Alexander Velovich/MOSCOW

Senior Russian defence-ministry officials are advocating cutting the vast majority of combat-aircraft and helicopter development projects now under way in Russia, in an attempt to protect a handful of core programmes.

In early September, defence-ministry acquisition chief Col Gen Anatoly Sitnov told a special Government meeting examining the plight of the military and civil aerospace sector that the Russian military could finance only two next-generation combat-aircraft programmes at a time. The defence ministry can identify some 19 upgrade and next-generation projects it is being asked to support.

Sitnov also warns that a choice needs to be made between competing Kamov and Mil attack helicopters. Mil is pushing the Mi-28N Havoc, and Kamov the Ka-52 variant of the Hokum, to meet an army requirement for an all-weather attack capability.

Russia's army aviation faces swingeing cuts in numbers over the next couple of years. Helicopter numbers will be reduced from 2,000 to 900, while some 2,000 flightcrew will be made redundant by the beginning of 1999.
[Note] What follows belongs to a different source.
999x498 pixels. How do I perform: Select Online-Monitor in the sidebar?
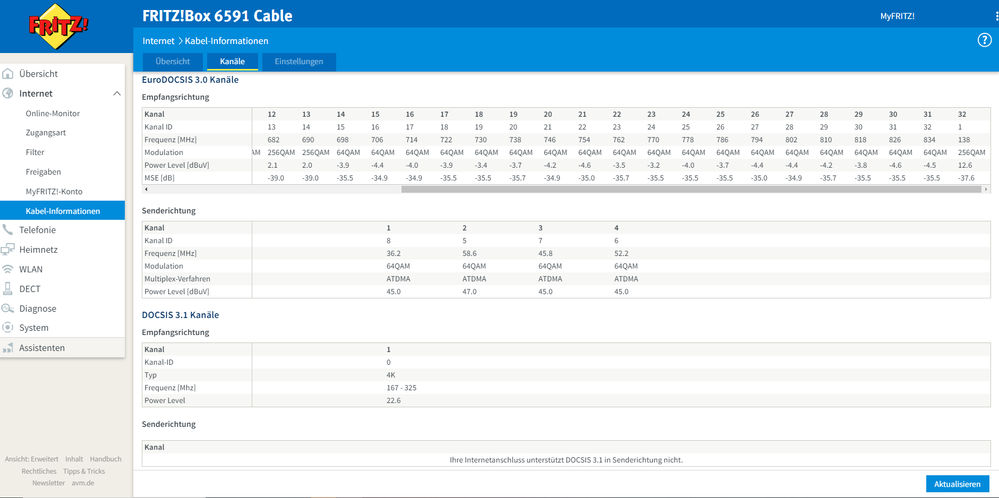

Sitnov also indicates that the air force may withdraw its handful of Tupolev Tu-160 Blackjacks from service. Five of the strategic nuclear bombers are based at Engels. He re-iterates, however, the importance of the Sukhoi Su-27IB (Su-34) strike aircraft now in development to replace the Su-24 Fencer in the strike role.

The withdrawal of the Blackjack would leave Russia's long-range strategic strike forces dependent on the Tu-95 Bear and Tu-22M3 Backfire long-range bombers.

Criticising the air force's attempts to pursue a fifth-generation-fighter programme, Sitnov says: "What is the use of developing, for instance, the Sukhoi fifth-generation fighter, if the aircraft's cockpit dates back to a second- or third-generation design?"

MAPO MIG and Sukhoi are vying to meet the air force's requirement for a successor to the Su-27 Flanker and MiG-29 Fulcrum. MAPO's Article 1.42 fifth-generation fighter is expected to be flown by the end of 1997. The 35t-class fighter is likely to be, at best, a technology demonstrator for a fifth-generation fighter in the 20t class, however.

Sukhoi is pushing its S-32 (possibly redesignated the S-37) forward-swept-wing design as an alternative to the 1.42. It remains unclear whether the air force can afford to pursue heavy and medium fifth-generation-fighter projects. It may have to decide between a Sukhoi or a MAPOMIG design, but not both.